Teaching spelling - first principles
A defining feature of dyslexics is that they reverse letters- either at the single letter level ('d' instead of 'b') or at the word level ('saw' for 'was'). Right?
Wrong! Wrong! Wrong!
Sometimes dyslexics do reverse letters in words- but they do so only slightly more frequently (and in some studies just about as often) as normally developing beginning readers. In fact, just about all beginning readers and writers reverse letters in words some of the time. And this is perfectly understandable: to a child a cup is a cup, whether the handle is on the left or the right- so why shouldn't the same principle be applied to letters or words? To make this confusion is perhaps little different from when an adult types 'saw' for 'was' on a keyboard- it's not because they can't spell, but because the letters are typed almost simultaneously, and the fingers get the letters down as a group, rather than as an ordered set. Children have to learn such constraints; they aren't born knowing them.

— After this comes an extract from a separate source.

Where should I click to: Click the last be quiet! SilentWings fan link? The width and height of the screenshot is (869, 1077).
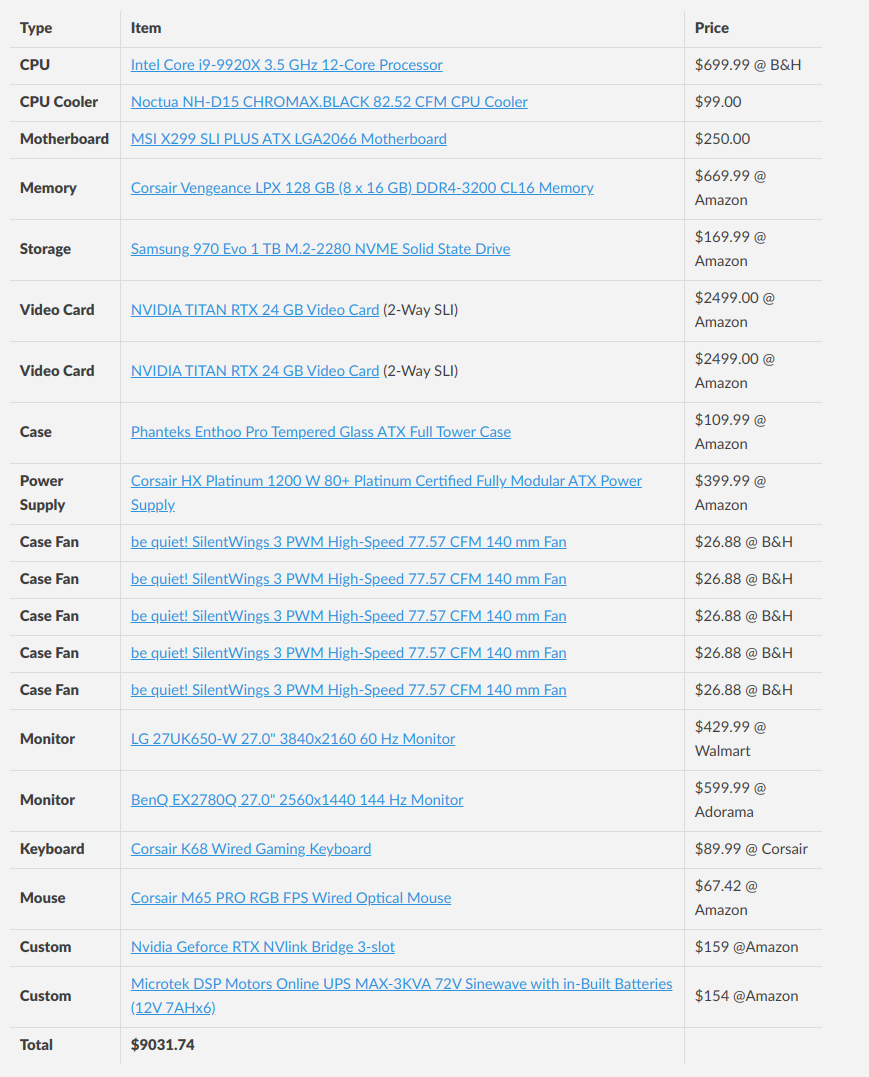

Thus, at the first (logographic) stage of learning how to spell, many children know words as 'wholes', and might spell them forwards or backwards, because they haven't as yet developed a set of alphabetic or orthographic spelling rules.
Having said all this, however, it is important to note that if a child is still consistently reversing letters or groups of letters after age 8 or 9, then this might be a strong indicator of dyslexia, as poor phonological skills make it difficult to learn the links between letters and phonemes.